В качестве яркого доказательства достаточно будет одного примера: самая известная икота в истории философии – та, которая внезапно настигла Аристофана в платоновском «Пире» именно в тот самый момент, когда пришла его очередь произносить свою речь во славу любви:
Сразу за Павсанием завладеть вниманием – говорить такими созвучиями учат меня софисты
[89] – должен был, по словам Аристодема, Аристофан, но то ли от пресыщения, то ли от чего другого на него как раз напала икота, так что он не мог держать речь и вынужден был обратиться к ближайшему своему соседу Эриксимаху с такими словами: «Либо прекрати мою икоту, Эриксимах, либо говори вместо меня, пока я не перестану икать». И Эриксимах отвечал: «Ну что ж, я сделаю и то и другое. Мы поменяемся очередью, и я буду держать речь вместо тебя, а ты, когда прекратится икота, – вместо меня. А покуда я буду говорить, ты подольше задержи дыхание, и твоя икота пройдет. Если же она все-таки не пройдет, прополощи горло водой. А уж если с ней совсем не будет сладу, пощекочи чем-нибудь в носу и чихни. Проделай это разок-другой, и она пройдет, как бы сильна ни была»
[90].
Икота была настолько сильной, что Аристофан был вынужден применить все советы Эриксимаха, и талантливый врач Эриксимах вошел в историю так, как указывает его имя: как тот, который борется с икотой.
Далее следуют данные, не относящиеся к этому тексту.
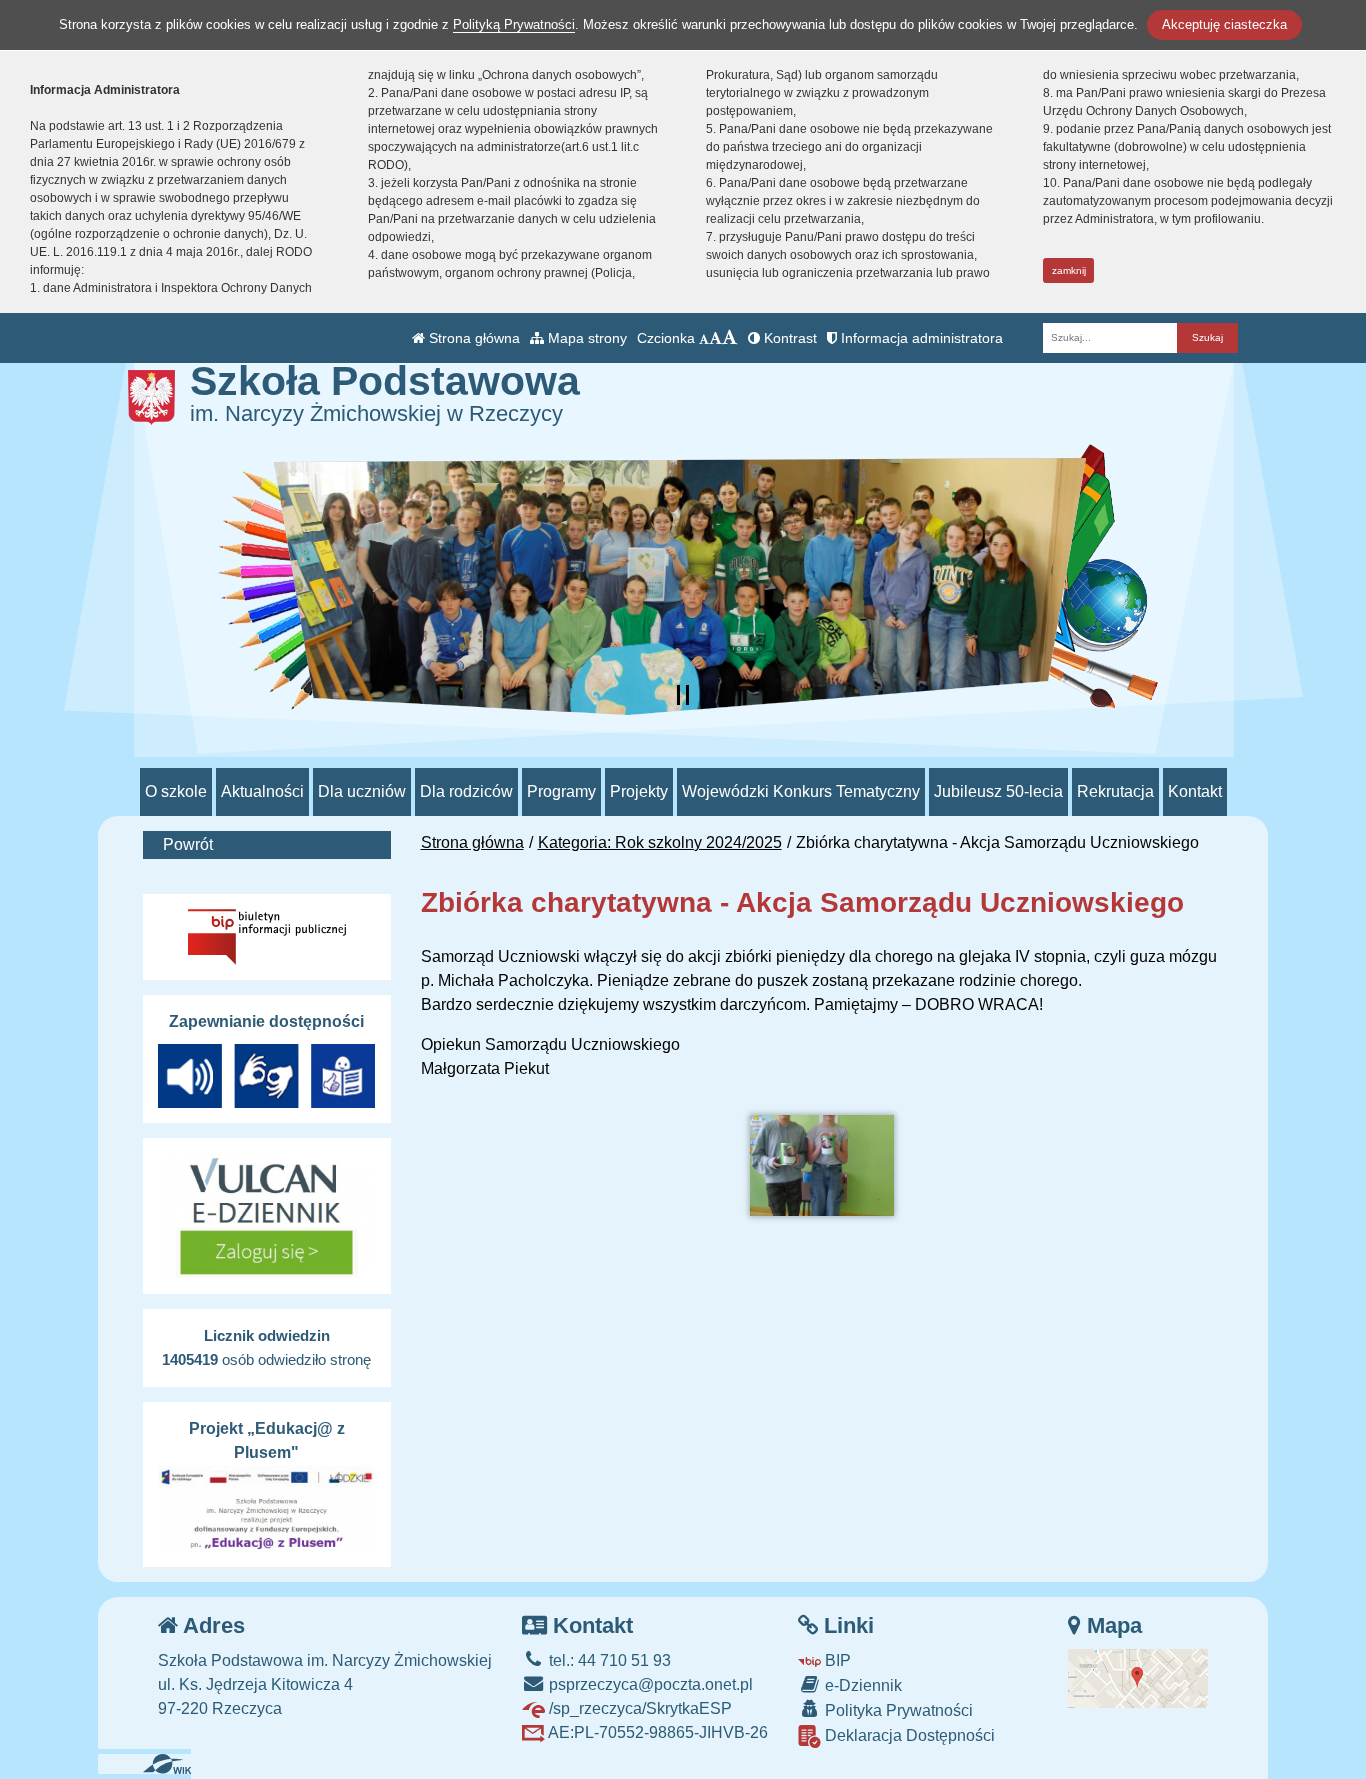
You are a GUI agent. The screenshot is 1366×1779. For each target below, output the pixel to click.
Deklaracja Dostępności (908, 1735)
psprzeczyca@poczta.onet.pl (649, 1684)
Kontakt (1195, 791)
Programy (561, 791)
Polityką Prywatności (514, 24)
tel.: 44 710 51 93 (608, 1660)
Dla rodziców (466, 791)
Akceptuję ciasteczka (1224, 24)
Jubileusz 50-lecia (998, 791)
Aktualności (262, 791)
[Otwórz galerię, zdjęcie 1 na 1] (822, 1165)
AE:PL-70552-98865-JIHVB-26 (656, 1732)
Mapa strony (585, 338)
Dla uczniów (362, 791)
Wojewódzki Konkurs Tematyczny (801, 791)
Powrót (188, 844)
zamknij (1069, 270)
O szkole (176, 791)
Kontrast (788, 338)
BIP (836, 1660)
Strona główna (472, 338)
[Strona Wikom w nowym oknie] (174, 1764)
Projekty (639, 791)
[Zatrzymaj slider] (683, 695)
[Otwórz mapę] (1138, 1677)
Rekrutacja (1115, 791)
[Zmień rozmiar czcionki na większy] (715, 338)
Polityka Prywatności (897, 1710)
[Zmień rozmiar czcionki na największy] (730, 338)
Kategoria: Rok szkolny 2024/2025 (660, 842)
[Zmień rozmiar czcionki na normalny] (704, 338)
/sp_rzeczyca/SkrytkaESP (638, 1708)
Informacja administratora (920, 338)
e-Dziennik (861, 1685)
Что означает икота Аристофана? Это невольное вмешательство неконтролируемого голоса, который меняет порядок ораторов в крайне структурированной драматургии диалога? Может ли быть икота философским высказыванием? Как расценивать тот факт, что речь Аристофана, самый знаменитый текст Платона, фрейдовская притча о недостающих половинах, был перенесен из-за икоты? Интерпретаторы не переставали ломать над этим голову в течение более двух тысячелетий; некоторые думали, что речь идет лишь о реалистическом описании Платоном гастрономическо-философского празднества (пример пантагрюэлизма, как скажет об этом А. Е. Тейлор)
[91]; другие думали, что это комическое отступление, выводящее на сцену комического поэта при помощи его отличительного признака; но чаще всего высказывалось предположение, что этот эпизод не такой уж бесхитростный и что в нем должен быть скрытый смысл. Лакан предпринял попытку детального прочтения «Пира» в рамках своего семинара о переносе (1960/1961) и в один критический момент решил проконсультироваться со своим философским наставником Александром Кожевым. В конце их обмена мнениями Кожев, уходя, дал ему совет, чтобы он углубил свое размышление: «В любом случае, вы никогда не объясните „Пир“, если не узнаете, почему у Аристофана была икота»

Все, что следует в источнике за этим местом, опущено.